Nach Zustellung des Urteils am 7. Januar 2016 hat der Kläger am 13. Januar 2016 Berufung eingelegt. Zur Begründung hat er ausgeführt, es sei bei Stellung der Leistungsanträge zu prüfen und festzustellen, ob sicher von einer Vermögensverwertung im laufenden Bewilligungszeitraum ausgegangen werden könne. Vorliegend habe nicht festgestanden, ob das Grundstück zeitnah veräußert werden könne. Es sei zu beanstanden, dass der Beklagte eine Verwertung durch Beleihung nicht geprüft und letztlich auch kein Verkehrswertgutachten eingeholt habe, um festzustellen, ob das Anwesen überhaupt einen wirtschaftlichen Wert habe. Dass der Kläger selbst Anzeigen geschaltet und einen Makler beauftragt habe, sei nicht relevant, weil diese Bemühungen oftmals nicht zum gewünschten Erfolg führten. Nach der Rechtsprechung des BSG sei von einer ernsthaften Verwertungsmöglichkeit nur dann auszugehen, wenn der Berechtigte in der Lage sei, die Verwertung selbst innerhalb einer bestimmten Zeitspanne durch eigenes Handeln – autonom – herbeizuführen. Diese Voraussetzung sei nicht gegeben gewesen, da es ungewiss gewesen sei, ob ein Käufer zu finden sein würde.

Der Kläger beantragt,

das Urteil des Sozialgerichts Dessau-Roßlau vom 7. Dezember 2015 sowie die Bescheide des Beklagten vom 20. Juli 2012 die Widerspruchsbescheide vom 12. November 2012 aufzuheben, und den Beklagten zu verurteilen, die Darlehensbewilligungen mit den Bescheiden vom 21. April, 4. Juli und 27. September 2011 zu ändern und dem Kläger die Leistungen als Zuschuss zu gewähren.

Der Beklagte beantragt,

die Berufung zurückzuweisen.

Er hält das Urteil des SG für zutreffend. Zum Zeitpunkt der Darlehensbewilligungen hätten keine Hindernisse für eine Verwertung des Anwesens bestanden. Die Großmutter habe ihr Wohnrecht nicht mehr in Anspruch genommen. Der Kläger selbst habe spätestens seit Januar 2011 eigene Verkaufsbemühungen unternommen, sodass andere Verwertungsmöglichkeiten nicht zu prüfen gewesen seien. Bereits im notariellen Übertragungsvertrag aus dem Jahr 2009 sei der Wert des Hauses mit ca. 20.000 EUR beziffert worden.

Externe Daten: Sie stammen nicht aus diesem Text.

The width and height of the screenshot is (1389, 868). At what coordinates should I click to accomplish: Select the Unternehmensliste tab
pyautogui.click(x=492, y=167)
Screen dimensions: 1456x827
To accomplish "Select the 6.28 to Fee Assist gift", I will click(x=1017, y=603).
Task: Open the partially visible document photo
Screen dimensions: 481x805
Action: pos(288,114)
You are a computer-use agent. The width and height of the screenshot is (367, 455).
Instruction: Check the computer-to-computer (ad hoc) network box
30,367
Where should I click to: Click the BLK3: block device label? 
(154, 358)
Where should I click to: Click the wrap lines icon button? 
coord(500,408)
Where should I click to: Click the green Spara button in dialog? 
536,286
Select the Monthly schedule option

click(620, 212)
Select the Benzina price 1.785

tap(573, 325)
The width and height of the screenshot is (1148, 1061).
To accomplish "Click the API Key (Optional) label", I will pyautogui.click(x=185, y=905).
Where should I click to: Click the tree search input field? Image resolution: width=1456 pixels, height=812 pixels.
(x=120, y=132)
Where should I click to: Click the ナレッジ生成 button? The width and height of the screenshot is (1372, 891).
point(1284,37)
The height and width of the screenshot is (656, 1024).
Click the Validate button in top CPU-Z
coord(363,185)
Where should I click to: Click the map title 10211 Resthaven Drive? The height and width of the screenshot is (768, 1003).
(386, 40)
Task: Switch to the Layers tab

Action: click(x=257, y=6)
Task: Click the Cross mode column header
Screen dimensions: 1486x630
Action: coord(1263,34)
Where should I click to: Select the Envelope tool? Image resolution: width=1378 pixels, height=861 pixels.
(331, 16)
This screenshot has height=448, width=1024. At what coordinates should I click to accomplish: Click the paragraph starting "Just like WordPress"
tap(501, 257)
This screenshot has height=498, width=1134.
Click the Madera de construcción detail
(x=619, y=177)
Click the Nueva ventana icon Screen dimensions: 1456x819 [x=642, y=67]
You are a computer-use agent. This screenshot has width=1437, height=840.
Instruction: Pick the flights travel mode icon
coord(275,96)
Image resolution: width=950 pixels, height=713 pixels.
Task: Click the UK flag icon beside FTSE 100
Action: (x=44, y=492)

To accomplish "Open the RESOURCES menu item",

Im Erörterungstermin am 7. November 2017 hat der Kläger ausgeführt, es habe vieles gegen eine kurzfristige Realisierbarkeit der Verwertung gesprochen: Die Erfolglosigkeit seiner eigenen Bemühungen, die ländliche Lage und der erhebliche Instandsetzungsbedarf. Daher hätte der Beklagte im April 2011 keine positive Prognose über einen Verkauf innerhalb der nächsten sechs Monate treffen dürfen. Tatsächlich sei der Verkauf des Anwesens erst elf Monate nach den ersten Verwertungsbemühungen und sechs Monate nach der Stellung des Leistungsantrags erfolgt. Die späteren Käufer seien die einzigen ernsthaften Interessenten gewesen.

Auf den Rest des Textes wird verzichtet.